While efforts to guide students toward their goals have traditionally focused on academics, personalized success plans can provide a more holistic roadmap that takes into account their after-school life to provide support at all levels, eSchool News reports.
Districts interested in embracing this sort of approach should start by creating an organizational structure that includes both school officials and community support groups, identifying community groups that can assist students in specific areas and then designating a point person to be in charge of implementing the plans.
If digital tools are used to manage the plans, districts must vet them well and make sure there is strong data security in place. Embedding equity into these plans is also a key component to their success.

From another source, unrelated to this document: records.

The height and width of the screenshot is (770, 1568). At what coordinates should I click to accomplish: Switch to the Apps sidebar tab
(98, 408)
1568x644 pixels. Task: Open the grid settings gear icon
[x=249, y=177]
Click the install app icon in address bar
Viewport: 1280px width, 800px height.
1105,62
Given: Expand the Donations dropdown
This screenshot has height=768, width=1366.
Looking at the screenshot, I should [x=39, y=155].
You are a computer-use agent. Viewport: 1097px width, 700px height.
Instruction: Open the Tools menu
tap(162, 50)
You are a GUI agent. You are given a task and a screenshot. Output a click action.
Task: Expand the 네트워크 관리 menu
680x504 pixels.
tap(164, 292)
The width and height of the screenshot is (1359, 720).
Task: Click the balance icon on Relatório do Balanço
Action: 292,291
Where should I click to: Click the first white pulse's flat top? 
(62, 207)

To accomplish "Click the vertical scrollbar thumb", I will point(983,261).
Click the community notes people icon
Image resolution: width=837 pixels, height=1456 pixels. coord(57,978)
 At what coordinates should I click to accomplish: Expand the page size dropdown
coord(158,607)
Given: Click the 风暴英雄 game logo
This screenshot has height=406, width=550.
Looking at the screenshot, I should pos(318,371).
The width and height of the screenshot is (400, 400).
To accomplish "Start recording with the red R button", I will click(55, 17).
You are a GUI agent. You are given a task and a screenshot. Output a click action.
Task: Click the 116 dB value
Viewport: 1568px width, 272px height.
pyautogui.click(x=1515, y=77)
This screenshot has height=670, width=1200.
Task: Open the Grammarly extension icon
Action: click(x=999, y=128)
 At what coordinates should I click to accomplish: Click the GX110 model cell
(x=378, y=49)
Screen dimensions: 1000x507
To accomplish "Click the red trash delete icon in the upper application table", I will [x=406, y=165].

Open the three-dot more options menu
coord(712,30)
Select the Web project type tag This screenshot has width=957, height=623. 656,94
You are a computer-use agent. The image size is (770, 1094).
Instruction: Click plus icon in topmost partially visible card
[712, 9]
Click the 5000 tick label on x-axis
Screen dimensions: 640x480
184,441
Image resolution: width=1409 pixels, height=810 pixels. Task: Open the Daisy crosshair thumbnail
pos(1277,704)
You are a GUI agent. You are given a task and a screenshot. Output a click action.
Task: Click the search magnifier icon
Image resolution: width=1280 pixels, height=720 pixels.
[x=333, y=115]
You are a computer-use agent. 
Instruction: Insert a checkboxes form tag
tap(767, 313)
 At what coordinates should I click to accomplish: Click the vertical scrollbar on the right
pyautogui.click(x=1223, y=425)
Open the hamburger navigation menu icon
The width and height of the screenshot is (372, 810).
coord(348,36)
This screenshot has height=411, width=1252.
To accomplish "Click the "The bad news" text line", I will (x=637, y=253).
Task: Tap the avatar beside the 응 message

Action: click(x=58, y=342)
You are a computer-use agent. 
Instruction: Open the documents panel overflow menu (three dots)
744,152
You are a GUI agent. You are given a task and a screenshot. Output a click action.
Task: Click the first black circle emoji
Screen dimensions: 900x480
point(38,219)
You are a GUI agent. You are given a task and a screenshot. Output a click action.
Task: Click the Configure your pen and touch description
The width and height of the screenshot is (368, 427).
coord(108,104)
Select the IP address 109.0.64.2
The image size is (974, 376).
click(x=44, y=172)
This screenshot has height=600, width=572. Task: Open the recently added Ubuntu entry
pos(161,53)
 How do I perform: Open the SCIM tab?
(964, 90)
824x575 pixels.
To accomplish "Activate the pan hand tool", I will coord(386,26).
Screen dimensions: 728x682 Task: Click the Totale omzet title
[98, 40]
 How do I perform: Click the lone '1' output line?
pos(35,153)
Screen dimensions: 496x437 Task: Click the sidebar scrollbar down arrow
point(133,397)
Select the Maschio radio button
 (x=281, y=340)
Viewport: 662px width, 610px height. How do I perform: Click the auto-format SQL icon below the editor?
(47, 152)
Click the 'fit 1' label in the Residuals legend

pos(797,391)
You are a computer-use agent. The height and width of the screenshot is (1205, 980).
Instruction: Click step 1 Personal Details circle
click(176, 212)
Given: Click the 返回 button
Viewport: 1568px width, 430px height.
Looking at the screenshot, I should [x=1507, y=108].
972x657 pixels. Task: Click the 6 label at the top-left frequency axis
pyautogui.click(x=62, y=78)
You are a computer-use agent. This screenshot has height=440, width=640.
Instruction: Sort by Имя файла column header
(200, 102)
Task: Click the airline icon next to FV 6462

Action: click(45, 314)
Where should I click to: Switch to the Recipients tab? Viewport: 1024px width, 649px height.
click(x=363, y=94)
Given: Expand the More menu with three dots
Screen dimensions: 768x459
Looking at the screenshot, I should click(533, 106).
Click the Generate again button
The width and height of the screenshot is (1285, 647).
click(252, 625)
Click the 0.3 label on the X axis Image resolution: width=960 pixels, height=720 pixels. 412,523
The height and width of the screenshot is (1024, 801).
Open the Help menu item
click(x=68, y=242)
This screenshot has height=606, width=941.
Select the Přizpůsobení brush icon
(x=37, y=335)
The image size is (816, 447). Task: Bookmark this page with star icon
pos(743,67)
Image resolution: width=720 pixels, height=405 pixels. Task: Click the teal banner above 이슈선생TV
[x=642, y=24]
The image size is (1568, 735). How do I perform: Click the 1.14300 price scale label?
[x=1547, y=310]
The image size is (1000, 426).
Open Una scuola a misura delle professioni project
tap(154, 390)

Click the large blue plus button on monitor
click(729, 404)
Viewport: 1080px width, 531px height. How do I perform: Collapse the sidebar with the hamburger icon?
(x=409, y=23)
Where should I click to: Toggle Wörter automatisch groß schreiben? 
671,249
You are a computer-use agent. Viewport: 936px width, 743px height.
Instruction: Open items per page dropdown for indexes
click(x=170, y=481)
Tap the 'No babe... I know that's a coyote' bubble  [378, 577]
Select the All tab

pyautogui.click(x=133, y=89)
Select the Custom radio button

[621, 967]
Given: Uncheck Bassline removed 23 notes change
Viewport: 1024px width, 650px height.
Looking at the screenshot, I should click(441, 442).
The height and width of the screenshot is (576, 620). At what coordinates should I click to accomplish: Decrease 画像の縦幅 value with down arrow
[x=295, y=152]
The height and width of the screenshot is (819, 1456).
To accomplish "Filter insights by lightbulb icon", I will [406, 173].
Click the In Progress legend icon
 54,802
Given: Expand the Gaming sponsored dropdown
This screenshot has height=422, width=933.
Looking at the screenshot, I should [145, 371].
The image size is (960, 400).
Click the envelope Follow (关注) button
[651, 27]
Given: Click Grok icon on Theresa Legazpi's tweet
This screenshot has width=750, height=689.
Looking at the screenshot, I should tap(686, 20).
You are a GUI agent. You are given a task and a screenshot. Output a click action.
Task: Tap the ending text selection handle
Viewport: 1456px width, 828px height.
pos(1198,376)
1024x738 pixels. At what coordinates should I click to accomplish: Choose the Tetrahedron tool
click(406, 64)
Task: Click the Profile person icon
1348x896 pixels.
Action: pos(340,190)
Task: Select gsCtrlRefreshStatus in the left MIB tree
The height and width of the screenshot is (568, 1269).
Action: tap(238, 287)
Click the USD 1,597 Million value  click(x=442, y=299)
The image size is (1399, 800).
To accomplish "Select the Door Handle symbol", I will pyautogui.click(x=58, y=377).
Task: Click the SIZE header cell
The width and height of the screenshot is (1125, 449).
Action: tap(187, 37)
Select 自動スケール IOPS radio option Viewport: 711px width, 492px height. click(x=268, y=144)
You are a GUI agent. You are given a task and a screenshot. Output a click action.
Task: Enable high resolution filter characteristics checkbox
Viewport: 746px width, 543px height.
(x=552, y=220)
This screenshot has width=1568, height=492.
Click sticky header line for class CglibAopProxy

Personalized success plans apply a holistic approach that recognizes a large portion of learning takes place during after-school hours. Including a student’s home environment in the plan is a critical component of success.
A district in Salem, Massachussetts, successfully implemented such a strategy after being flagged as low-achieving and not improving, just a few steps away from being taken over by the state. In order to make a monumental change, city leaders partnered with Harvard’s Education Redesign Lab and Boston College’s City Connects to bring in-school and out-of-school program coordinators together to implement changes.
The result was to develop personalized plans for each child that capitalize on their strengths and address their weaknesses. After identifying each child’s needs, the plans brought in community partners to find equitable solutions to each problem that arose. Not only does this strategy bring out the best in each child, it also helps fill equity gaps that exist.
The idea behind the Education Redesign Lab challenges the notion that if someone works hard enough, they can do anything they want. According to the philosophy behind the Education Redesign Lab, students’ access to opportunity is limited by their parents’ financial situation. Sometimes, a student needs a little help if they are going to be successful.
This concept piggybacks on other plan-based strategies to help students get to where they want to go in life. There are programs individualized learning plans, for example, that address access and equity issues for students with disabilities.
Other states are also helping students devise plans that can set them on the path to success. For example, Vermont features a personalized learning plan for success that gives students an opportunity to tout their strengths and core principals, as well as set goals. This plan is student-driven, but it is assessed by a school official who can identify issues at home that may be holding a student back.